We have access to the data for the traditional Medicare program, but the same data have not been available for the private Medicare Advantage plans. We do know that the private plans have been cheating the taxpayers, initially by selectively marketing their products to less expensive, healthier populations while receiving full payments based on average needs, and then, later, by upcoding the diagnoses in order to receive unwarranted higher risk adjusted payments as if the beneficiaries were sicker than they actually are.
Now that CMS is headed by a pro-market ideologue – Seema Verma – the promised release of the data was reversed with the explanation that “there were enough questions about the data’s accuracy that it should not be released for research use.” Yet it is being used to overpay the private plans.
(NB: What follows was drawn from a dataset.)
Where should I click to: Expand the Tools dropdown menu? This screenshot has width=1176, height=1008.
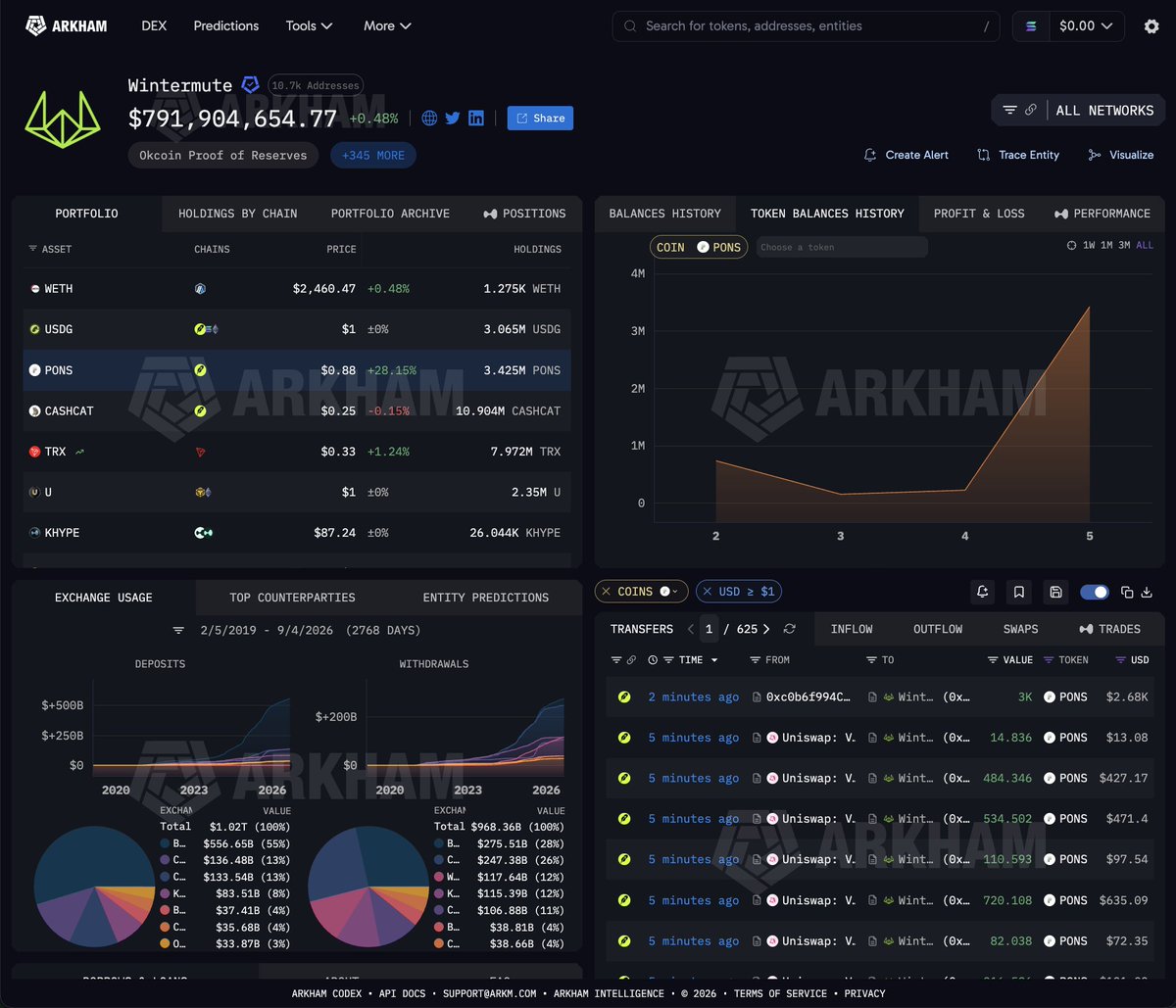[310, 25]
Verma has stated repeatedly that the private plans produce higher quality at lower costs, yet she refuses to let us see the data. What data we do have suggest the opposite.
With the overpayments, the Medicare Advantage plans are able to offer their products with lower premiums and cost sharing, obviating the need for patients to purchase Medigap plans. With this perception of a better deal, enrollment in the private plans continues to increase, helping to fulfill the goal of privatizing Medicare. Once the private plans have supplanted much of the traditional Medicare program, the public privatizers plan to decrease the government contribution to the plans (decrease premium support – vouchers) leaving Medicare beneficiaries to pick up more and more of the costs.
Look, it’s our government, our taxes, our Medicare. Keeping us in the dark allows them to surreptitiously inflict their ideology upon us – an ideology that is shifting wealth upwards, away from workers. After listening to the Fourth of July speeches celebrating America, it does not seem that privatizing Medicare is the way we make America great again.